Exercise data Start Marker
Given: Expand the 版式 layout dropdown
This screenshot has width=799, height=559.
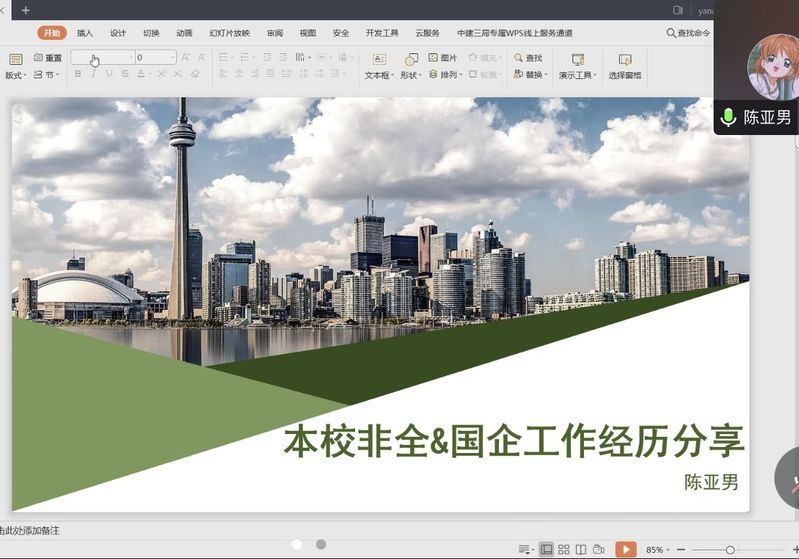Looking at the screenshot, I should 15,75.
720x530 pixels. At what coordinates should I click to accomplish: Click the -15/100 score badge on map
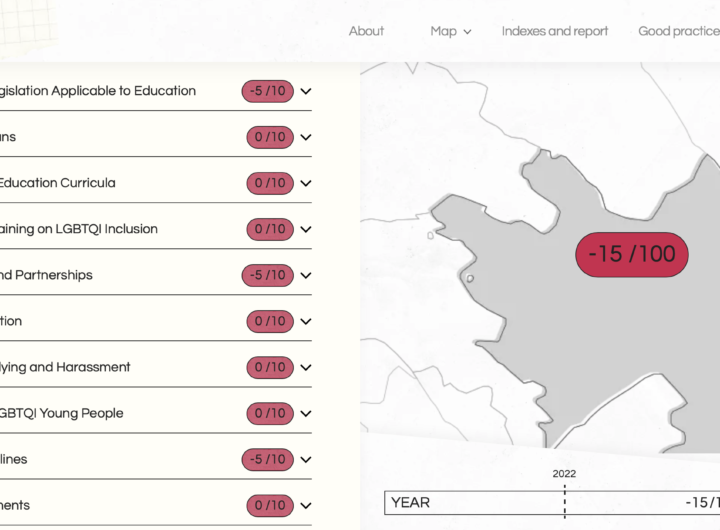[x=631, y=254]
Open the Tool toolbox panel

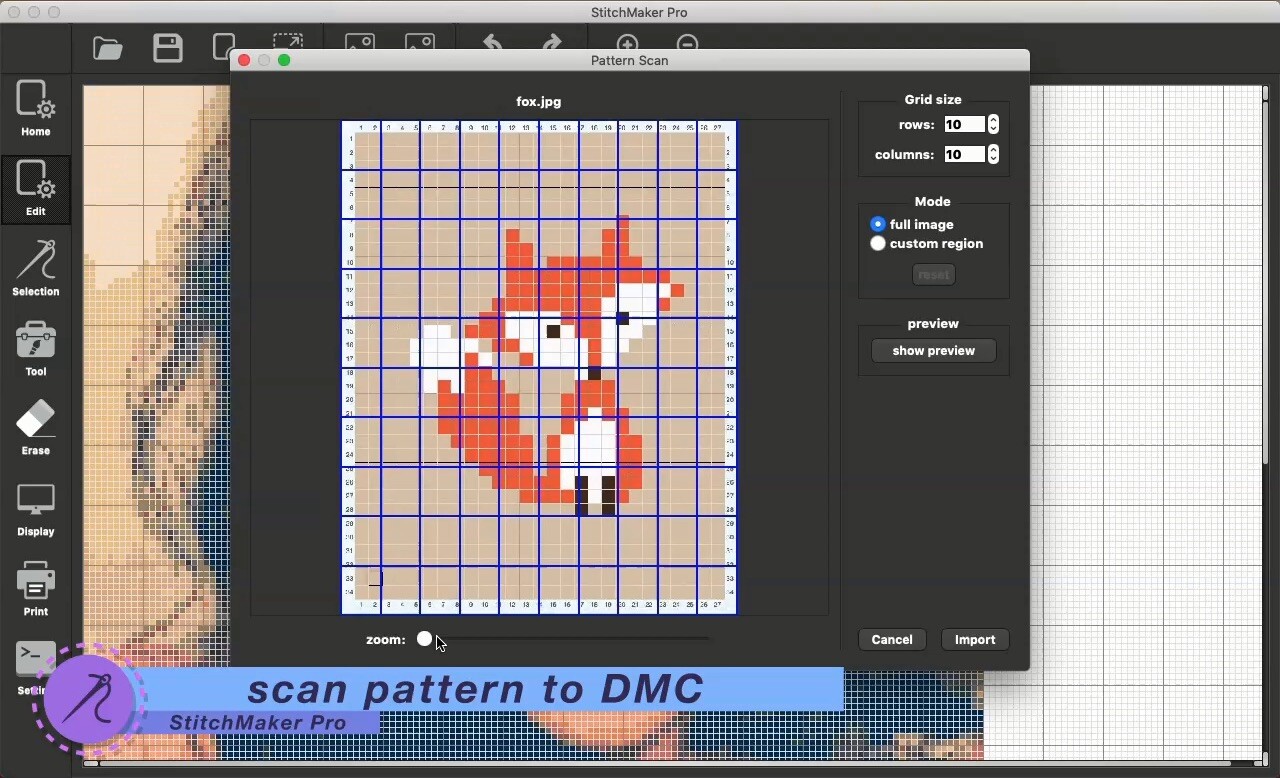click(35, 348)
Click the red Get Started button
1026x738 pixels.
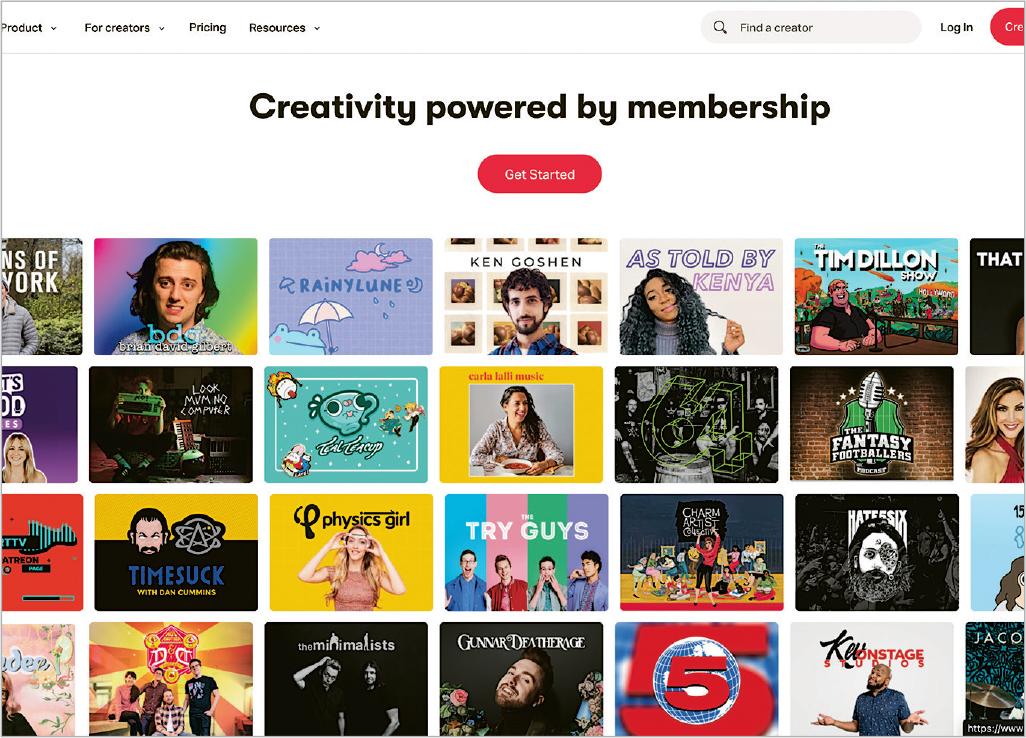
Exercise data End Marker
### [Task goal]
The answer must be an exact copy of the lines from the one with "Click the red Get Started button" through the final line above, both ends included, and nothing else; pictures stay out.

### [Solution for this exercise]
Click the red Get Started button
1026x738 pixels.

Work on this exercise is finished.